**The input:**
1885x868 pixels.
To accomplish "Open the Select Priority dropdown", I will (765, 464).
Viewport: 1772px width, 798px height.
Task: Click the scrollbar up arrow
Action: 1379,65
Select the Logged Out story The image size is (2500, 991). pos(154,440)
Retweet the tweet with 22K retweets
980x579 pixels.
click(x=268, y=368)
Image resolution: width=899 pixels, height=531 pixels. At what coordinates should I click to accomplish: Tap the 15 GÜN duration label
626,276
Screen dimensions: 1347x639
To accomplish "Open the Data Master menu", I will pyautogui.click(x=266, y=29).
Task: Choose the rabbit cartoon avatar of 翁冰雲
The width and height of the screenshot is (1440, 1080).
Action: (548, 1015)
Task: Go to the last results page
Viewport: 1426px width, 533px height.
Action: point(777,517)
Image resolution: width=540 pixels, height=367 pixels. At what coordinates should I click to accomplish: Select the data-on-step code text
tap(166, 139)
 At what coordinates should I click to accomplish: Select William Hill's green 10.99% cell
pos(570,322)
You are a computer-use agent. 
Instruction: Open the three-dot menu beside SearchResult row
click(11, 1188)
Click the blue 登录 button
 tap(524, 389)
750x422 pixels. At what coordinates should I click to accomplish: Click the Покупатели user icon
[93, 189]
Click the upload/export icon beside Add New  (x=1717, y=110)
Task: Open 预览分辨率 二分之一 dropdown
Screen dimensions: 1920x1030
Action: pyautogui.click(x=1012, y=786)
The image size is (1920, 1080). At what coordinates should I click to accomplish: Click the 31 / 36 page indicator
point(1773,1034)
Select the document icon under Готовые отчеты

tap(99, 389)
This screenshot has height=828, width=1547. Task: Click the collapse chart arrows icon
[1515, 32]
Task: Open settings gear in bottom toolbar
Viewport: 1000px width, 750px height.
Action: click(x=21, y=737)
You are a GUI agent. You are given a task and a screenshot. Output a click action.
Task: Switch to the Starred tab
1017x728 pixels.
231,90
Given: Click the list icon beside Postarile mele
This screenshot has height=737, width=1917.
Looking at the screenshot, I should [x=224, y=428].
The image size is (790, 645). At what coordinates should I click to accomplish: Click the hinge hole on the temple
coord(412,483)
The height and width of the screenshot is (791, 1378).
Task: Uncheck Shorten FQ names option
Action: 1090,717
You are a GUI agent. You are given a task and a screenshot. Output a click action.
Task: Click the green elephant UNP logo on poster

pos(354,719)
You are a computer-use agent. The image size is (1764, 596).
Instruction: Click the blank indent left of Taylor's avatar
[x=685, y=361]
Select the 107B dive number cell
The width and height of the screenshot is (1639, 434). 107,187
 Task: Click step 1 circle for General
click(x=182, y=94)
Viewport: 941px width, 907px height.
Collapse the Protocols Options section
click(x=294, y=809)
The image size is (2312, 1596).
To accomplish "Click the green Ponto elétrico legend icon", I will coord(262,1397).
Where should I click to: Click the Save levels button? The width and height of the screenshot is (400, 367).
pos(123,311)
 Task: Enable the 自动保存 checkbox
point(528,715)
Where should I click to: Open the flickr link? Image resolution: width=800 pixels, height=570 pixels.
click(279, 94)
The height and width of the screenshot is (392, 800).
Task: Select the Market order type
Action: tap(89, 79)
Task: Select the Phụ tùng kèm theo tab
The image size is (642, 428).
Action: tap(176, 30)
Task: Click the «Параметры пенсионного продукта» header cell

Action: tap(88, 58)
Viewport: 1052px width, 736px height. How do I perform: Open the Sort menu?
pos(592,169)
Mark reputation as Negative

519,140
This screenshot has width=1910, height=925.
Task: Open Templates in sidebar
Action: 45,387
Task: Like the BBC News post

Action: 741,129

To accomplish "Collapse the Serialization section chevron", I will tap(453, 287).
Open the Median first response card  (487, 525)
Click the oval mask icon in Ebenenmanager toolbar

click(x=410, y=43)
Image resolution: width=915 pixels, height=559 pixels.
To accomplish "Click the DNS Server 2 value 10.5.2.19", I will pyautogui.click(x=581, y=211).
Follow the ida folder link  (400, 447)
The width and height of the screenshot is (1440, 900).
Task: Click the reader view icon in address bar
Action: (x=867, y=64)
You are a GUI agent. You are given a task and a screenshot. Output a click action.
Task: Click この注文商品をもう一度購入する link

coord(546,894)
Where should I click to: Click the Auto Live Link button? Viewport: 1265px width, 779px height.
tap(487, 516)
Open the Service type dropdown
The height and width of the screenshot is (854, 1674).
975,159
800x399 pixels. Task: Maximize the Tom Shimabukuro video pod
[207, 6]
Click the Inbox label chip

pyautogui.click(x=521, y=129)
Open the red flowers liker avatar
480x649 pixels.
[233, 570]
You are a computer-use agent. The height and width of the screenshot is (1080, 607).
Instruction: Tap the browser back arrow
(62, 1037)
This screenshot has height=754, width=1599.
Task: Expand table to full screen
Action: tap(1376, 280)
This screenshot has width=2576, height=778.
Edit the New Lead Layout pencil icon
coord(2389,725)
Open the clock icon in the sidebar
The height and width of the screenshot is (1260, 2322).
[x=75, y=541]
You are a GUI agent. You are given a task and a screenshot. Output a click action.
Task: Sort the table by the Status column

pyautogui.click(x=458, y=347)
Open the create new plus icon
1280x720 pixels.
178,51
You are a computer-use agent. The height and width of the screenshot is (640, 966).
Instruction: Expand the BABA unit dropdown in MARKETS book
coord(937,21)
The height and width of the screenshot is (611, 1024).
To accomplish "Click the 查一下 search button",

**About this task:** Copy every line above without changes.

**Solution to this exercise:**
1885x868 pixels.
To accomplish "Open the Select Priority dropdown", I will (765, 464).
Viewport: 1772px width, 798px height.
Task: Click the scrollbar up arrow
Action: 1379,65
Select the Logged Out story The image size is (2500, 991). pos(154,440)
Retweet the tweet with 22K retweets
980x579 pixels.
click(x=268, y=368)
Image resolution: width=899 pixels, height=531 pixels. At what coordinates should I click to accomplish: Tap the 15 GÜN duration label
626,276
Screen dimensions: 1347x639
To accomplish "Open the Data Master menu", I will pyautogui.click(x=266, y=29).
Task: Choose the rabbit cartoon avatar of 翁冰雲
The width and height of the screenshot is (1440, 1080).
Action: (548, 1015)
Task: Go to the last results page
Viewport: 1426px width, 533px height.
Action: point(777,517)
Image resolution: width=540 pixels, height=367 pixels. At what coordinates should I click to accomplish: Select the data-on-step code text
tap(166, 139)
 At what coordinates should I click to accomplish: Select William Hill's green 10.99% cell
pos(570,322)
You are a computer-use agent. 
Instruction: Open the three-dot menu beside SearchResult row
click(11, 1188)
Click the blue 登录 button
 tap(524, 389)
750x422 pixels. At what coordinates should I click to accomplish: Click the Покупатели user icon
[93, 189]
Click the upload/export icon beside Add New  (x=1717, y=110)
Task: Open 预览分辨率 二分之一 dropdown
Screen dimensions: 1920x1030
Action: pyautogui.click(x=1012, y=786)
The image size is (1920, 1080). At what coordinates should I click to accomplish: Click the 31 / 36 page indicator
point(1773,1034)
Select the document icon under Готовые отчеты

tap(99, 389)
This screenshot has height=828, width=1547. Task: Click the collapse chart arrows icon
[1515, 32]
Task: Open settings gear in bottom toolbar
Viewport: 1000px width, 750px height.
Action: click(x=21, y=737)
You are a GUI agent. You are given a task and a screenshot. Output a click action.
Task: Switch to the Starred tab
1017x728 pixels.
231,90
Given: Click the list icon beside Postarile mele
This screenshot has height=737, width=1917.
Looking at the screenshot, I should [x=224, y=428].
The image size is (790, 645). At what coordinates should I click to accomplish: Click the hinge hole on the temple
coord(412,483)
The height and width of the screenshot is (791, 1378).
Task: Uncheck Shorten FQ names option
Action: 1090,717
You are a GUI agent. You are given a task and a screenshot. Output a click action.
Task: Click the green elephant UNP logo on poster

pos(354,719)
You are a computer-use agent. The image size is (1764, 596).
Instruction: Click the blank indent left of Taylor's avatar
[x=685, y=361]
Select the 107B dive number cell
The width and height of the screenshot is (1639, 434). 107,187
 Task: Click step 1 circle for General
click(x=182, y=94)
Viewport: 941px width, 907px height.
Collapse the Protocols Options section
click(x=294, y=809)
The image size is (2312, 1596).
To accomplish "Click the green Ponto elétrico legend icon", I will coord(262,1397).
Where should I click to: Click the Save levels button? The width and height of the screenshot is (400, 367).
pos(123,311)
 Task: Enable the 自动保存 checkbox
point(528,715)
Where should I click to: Open the flickr link? Image resolution: width=800 pixels, height=570 pixels.
click(279, 94)
The height and width of the screenshot is (392, 800).
Task: Select the Market order type
Action: tap(89, 79)
Task: Select the Phụ tùng kèm theo tab
The image size is (642, 428).
Action: tap(176, 30)
Task: Click the «Параметры пенсионного продукта» header cell

Action: tap(88, 58)
Viewport: 1052px width, 736px height. How do I perform: Open the Sort menu?
pos(592,169)
Mark reputation as Negative

519,140
This screenshot has width=1910, height=925.
Task: Open Templates in sidebar
Action: 45,387
Task: Like the BBC News post

Action: 741,129

To accomplish "Collapse the Serialization section chevron", I will tap(453, 287).
Open the Median first response card  (487, 525)
Click the oval mask icon in Ebenenmanager toolbar

click(x=410, y=43)
Image resolution: width=915 pixels, height=559 pixels.
To accomplish "Click the DNS Server 2 value 10.5.2.19", I will pyautogui.click(x=581, y=211).
Follow the ida folder link  (400, 447)
The width and height of the screenshot is (1440, 900).
Task: Click the reader view icon in address bar
Action: (x=867, y=64)
You are a GUI agent. You are given a task and a screenshot. Output a click action.
Task: Click この注文商品をもう一度購入する link

coord(546,894)
Where should I click to: Click the Auto Live Link button? Viewport: 1265px width, 779px height.
tap(487, 516)
Open the Service type dropdown
The height and width of the screenshot is (854, 1674).
975,159
800x399 pixels. Task: Maximize the Tom Shimabukuro video pod
[207, 6]
Click the Inbox label chip

pyautogui.click(x=521, y=129)
Open the red flowers liker avatar
480x649 pixels.
[233, 570]
You are a computer-use agent. The height and width of the screenshot is (1080, 607).
Instruction: Tap the browser back arrow
(62, 1037)
This screenshot has height=754, width=1599.
Task: Expand table to full screen
Action: tap(1376, 280)
This screenshot has width=2576, height=778.
Edit the New Lead Layout pencil icon
coord(2389,725)
Open the clock icon in the sidebar
The height and width of the screenshot is (1260, 2322).
[x=75, y=541]
You are a GUI agent. You are given a task and a screenshot. Output a click action.
Task: Sort the table by the Status column

pyautogui.click(x=458, y=347)
Open the create new plus icon
1280x720 pixels.
178,51
You are a computer-use agent. The height and width of the screenshot is (640, 966).
Instruction: Expand the BABA unit dropdown in MARKETS book
coord(937,21)
The height and width of the screenshot is (611, 1024).
To accomplish "Click the 查一下 search button",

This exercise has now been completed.